Treat Apple as a distribution- and monetization-led AI winner rather than an infrastructure spender: if the OS becomes the primary interface to multi-provider models, value accrues to engagement minutes and wallet-share inside the ecosystem more than raw device shipments. That converts small increases in user engagement into outsized profit flow because recurring software fees and take-rates compound with limited incremental capex, making per-user LTV the dominant lever over near-term unit growth. Expect the economic shift to unfold unevenly — measurable in ARPU and developer economics over 6–24 months — and to increase Apple’s bargaining power over both app developers and model vendors.

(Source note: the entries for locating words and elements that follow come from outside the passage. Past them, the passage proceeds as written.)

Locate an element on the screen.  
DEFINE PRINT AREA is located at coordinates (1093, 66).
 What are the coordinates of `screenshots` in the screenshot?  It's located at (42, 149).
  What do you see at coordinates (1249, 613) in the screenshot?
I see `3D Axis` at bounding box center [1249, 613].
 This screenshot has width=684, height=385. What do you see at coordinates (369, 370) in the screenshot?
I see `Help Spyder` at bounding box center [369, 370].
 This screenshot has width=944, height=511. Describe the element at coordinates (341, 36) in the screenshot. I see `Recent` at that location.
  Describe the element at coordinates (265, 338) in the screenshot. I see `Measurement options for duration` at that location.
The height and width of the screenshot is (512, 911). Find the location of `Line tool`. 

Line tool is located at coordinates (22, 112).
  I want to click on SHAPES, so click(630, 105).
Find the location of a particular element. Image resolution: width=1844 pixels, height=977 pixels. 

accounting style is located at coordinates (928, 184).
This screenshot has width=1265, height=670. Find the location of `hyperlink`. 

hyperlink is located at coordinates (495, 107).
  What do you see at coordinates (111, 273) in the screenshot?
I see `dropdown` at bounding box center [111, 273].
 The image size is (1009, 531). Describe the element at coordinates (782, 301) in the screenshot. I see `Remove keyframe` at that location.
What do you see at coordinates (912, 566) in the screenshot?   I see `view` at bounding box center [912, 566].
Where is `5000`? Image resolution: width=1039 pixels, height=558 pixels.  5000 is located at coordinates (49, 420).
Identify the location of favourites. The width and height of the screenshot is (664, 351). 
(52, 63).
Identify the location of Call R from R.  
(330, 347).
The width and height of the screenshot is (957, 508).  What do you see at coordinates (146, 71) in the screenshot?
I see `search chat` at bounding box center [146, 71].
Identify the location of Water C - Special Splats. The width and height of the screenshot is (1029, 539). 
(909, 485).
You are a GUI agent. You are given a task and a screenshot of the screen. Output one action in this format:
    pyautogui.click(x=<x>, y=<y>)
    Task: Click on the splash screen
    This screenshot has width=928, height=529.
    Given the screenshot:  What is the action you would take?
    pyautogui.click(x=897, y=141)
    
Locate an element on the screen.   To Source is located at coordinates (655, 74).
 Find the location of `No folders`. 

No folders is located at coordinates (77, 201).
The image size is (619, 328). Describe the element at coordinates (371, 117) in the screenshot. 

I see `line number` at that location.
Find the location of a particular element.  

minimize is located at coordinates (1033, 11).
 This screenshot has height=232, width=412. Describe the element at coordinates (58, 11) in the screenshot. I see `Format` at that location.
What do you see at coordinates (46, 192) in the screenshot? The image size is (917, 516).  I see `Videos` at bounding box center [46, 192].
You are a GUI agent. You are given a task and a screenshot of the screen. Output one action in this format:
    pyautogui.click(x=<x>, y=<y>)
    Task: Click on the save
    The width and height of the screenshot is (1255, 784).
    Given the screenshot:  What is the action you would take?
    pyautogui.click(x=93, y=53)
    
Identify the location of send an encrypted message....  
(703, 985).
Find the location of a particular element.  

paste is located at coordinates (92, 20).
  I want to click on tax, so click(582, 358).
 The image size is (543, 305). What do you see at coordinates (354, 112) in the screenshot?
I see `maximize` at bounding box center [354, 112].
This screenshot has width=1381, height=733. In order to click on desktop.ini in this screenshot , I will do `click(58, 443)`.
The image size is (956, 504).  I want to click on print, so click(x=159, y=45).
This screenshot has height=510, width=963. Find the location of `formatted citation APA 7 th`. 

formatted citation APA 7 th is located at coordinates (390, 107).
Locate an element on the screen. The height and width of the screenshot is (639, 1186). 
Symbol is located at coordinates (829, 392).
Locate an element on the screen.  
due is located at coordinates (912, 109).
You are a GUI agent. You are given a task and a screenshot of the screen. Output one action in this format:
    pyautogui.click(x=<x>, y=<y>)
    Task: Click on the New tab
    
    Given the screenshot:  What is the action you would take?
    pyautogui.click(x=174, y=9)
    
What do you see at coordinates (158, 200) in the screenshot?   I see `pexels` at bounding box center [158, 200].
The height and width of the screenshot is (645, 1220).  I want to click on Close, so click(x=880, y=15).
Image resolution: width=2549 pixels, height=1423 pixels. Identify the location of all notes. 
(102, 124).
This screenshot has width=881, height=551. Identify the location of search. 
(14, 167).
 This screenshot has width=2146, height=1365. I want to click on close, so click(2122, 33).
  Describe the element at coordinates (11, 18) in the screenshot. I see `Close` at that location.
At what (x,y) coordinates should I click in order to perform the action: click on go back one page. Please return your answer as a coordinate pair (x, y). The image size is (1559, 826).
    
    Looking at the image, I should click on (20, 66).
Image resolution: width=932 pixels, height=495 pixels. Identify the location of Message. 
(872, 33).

Edge-first AI features create a non-linear supplier reweighting across the stack. More on-device inference raises the importance of NPUs, advanced packaging, sensors, and battery energy density; conversely, hyperscaler training demand remains concentrated in datacenter GPUs, benefiting cloud-chip vendors. That bifurcation creates a two-track supply chain where Apple’s suppliers can capture richer ASPs on components embedded in consumer hardware while GPU vendors capture cloud spending — a dynamic that will show up as diverging supplier revenue and margin trajectories over the next 2–18 months. Key risks and catalysts: platform neutrality rules or a credible cross‑platform assistant that becomes default on non‑Apple devices would materially blunt Apple’s monetization upside; conversely, announced support for third‑party model choice inside the OS or an AI-enabled new product category would be high‑conviction positive catalysts. Near-term volatility will be driven by supply constraints, product cadence, and regulatory headlines (days–weeks), while meaningful margin and services re‑mix payoff will be realized over multiple quarters to years. Monitor developer take-rates, in‑app monetization metrics, and supplier order books as the earliest objective signals.